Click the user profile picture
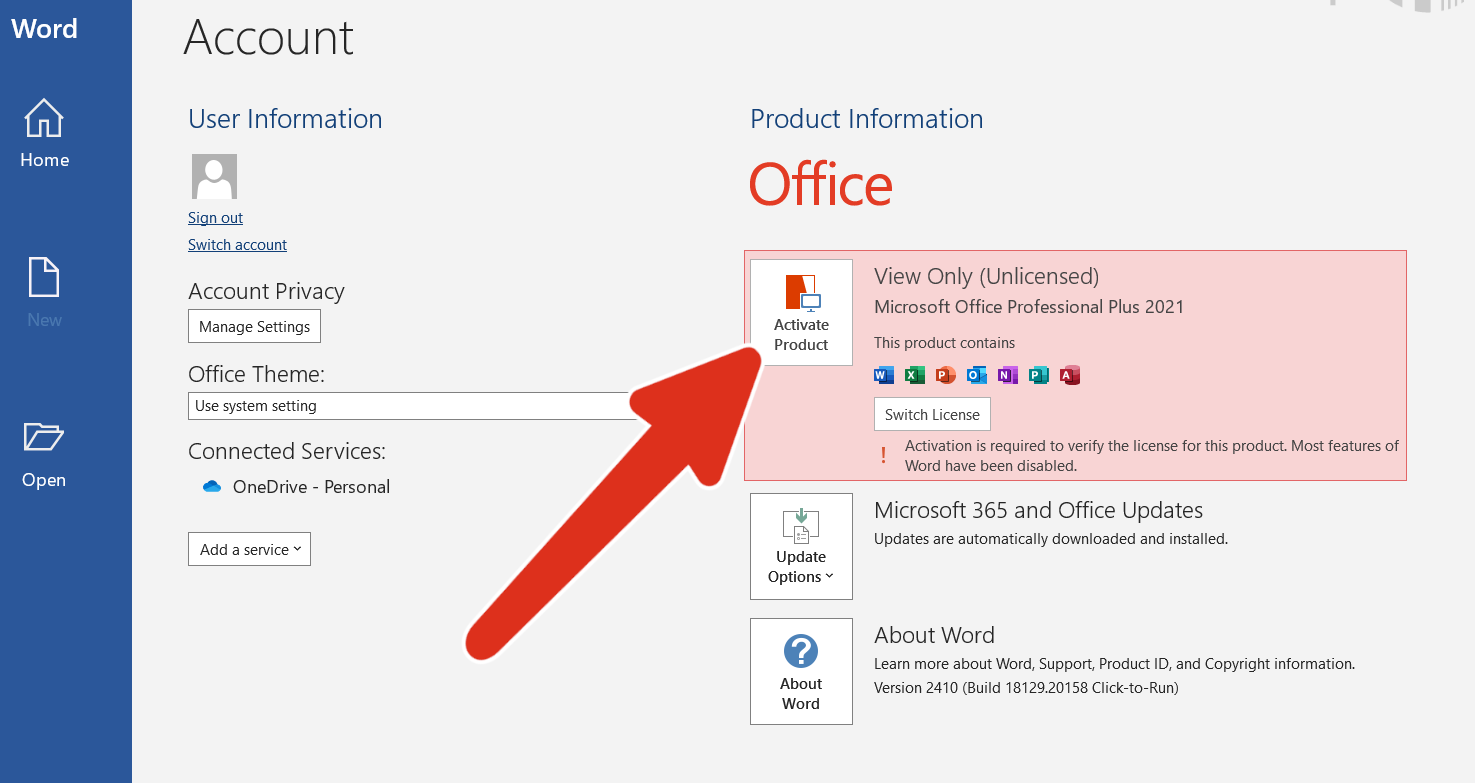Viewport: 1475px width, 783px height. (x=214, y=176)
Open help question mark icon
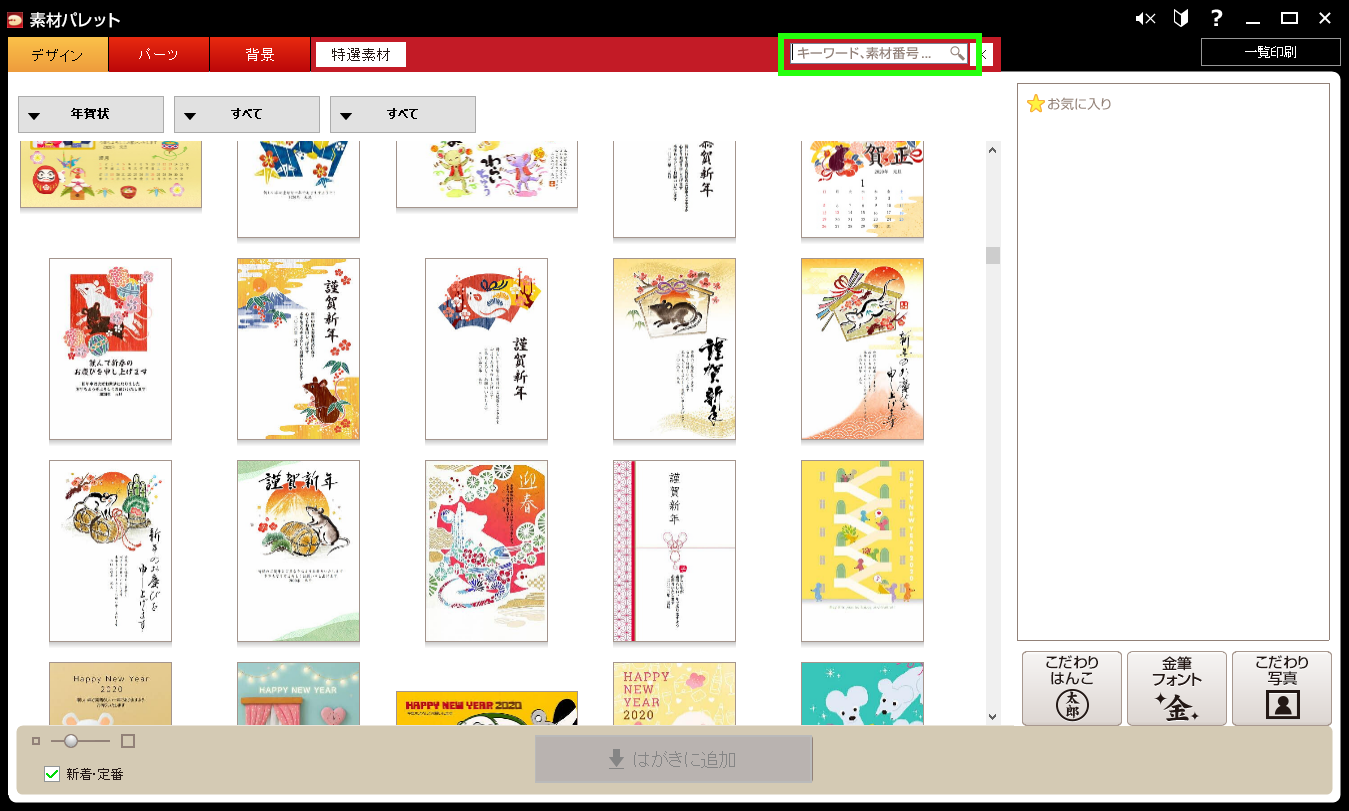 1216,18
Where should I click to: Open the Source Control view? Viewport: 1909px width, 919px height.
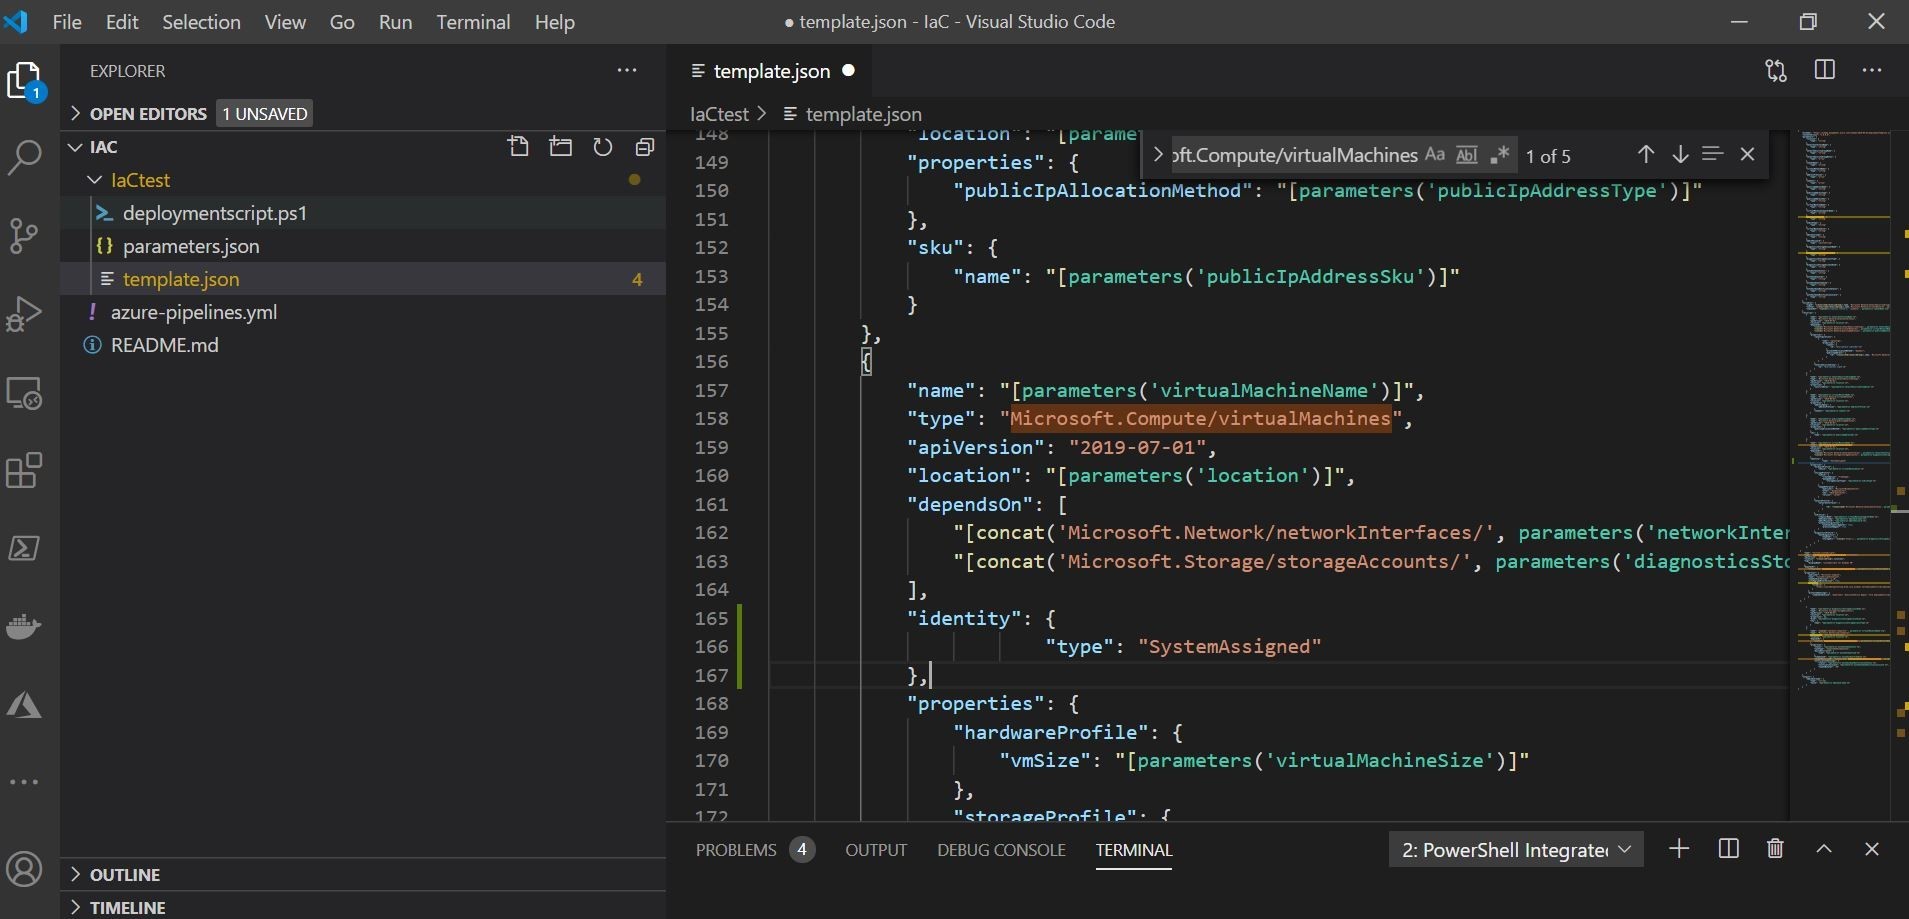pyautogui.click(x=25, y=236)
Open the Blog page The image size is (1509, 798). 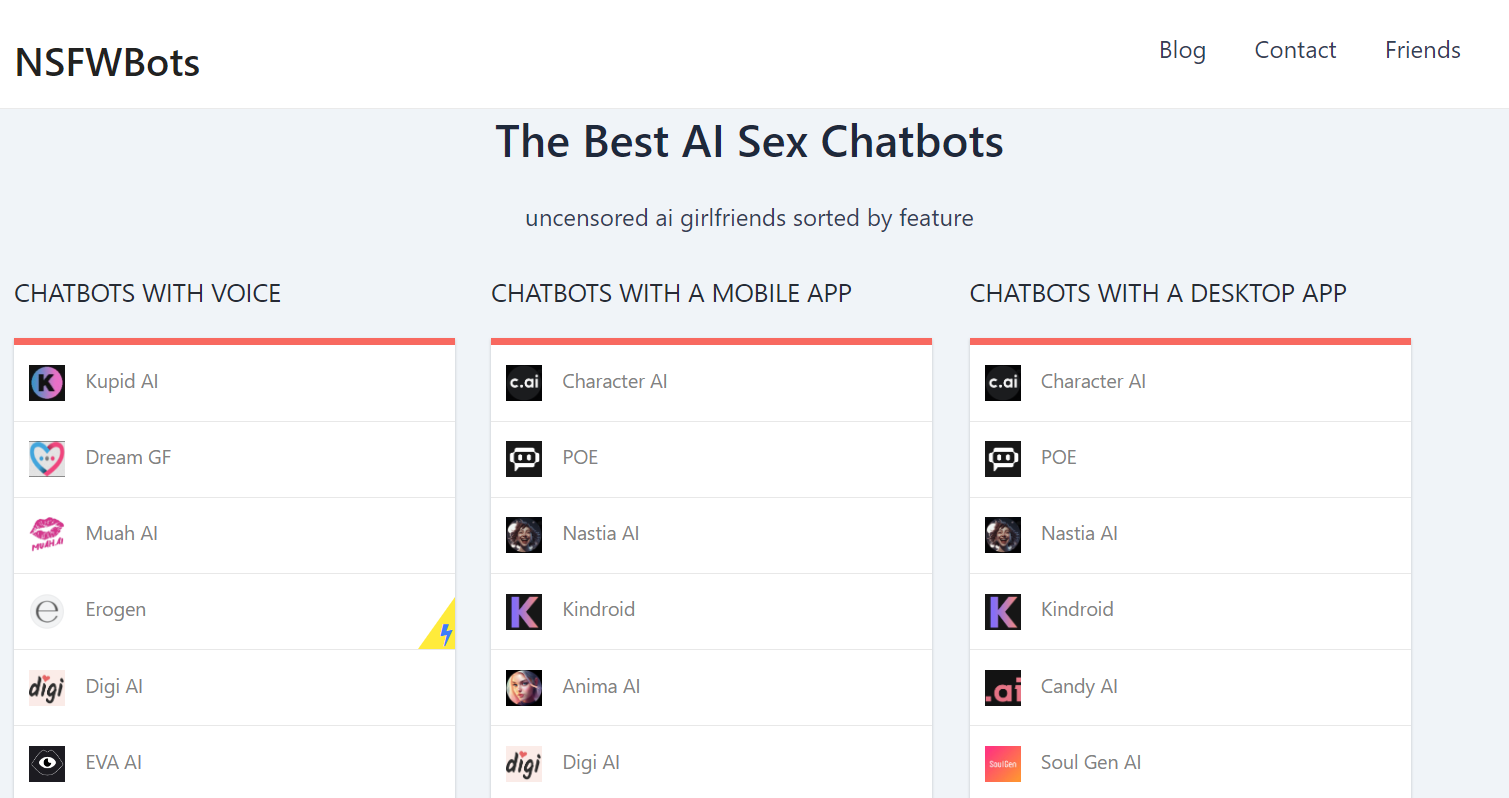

══════════

GOAL: Convert the records, from the line containing "Open help question mark icon" through the end of the records (both ends included), into a JSON list of strings with one string per line. Skip blank lines and leave out the pictures.

FINAL ANSWER:
[
  "Open help question mark icon",
  " 1216,18",
  "Where should I click to: Open the Source Control view? Viewport: 1909px width, 919px height.",
  "pyautogui.click(x=25, y=236)",
  "Open the Blog page The image size is (1509, 798). "
]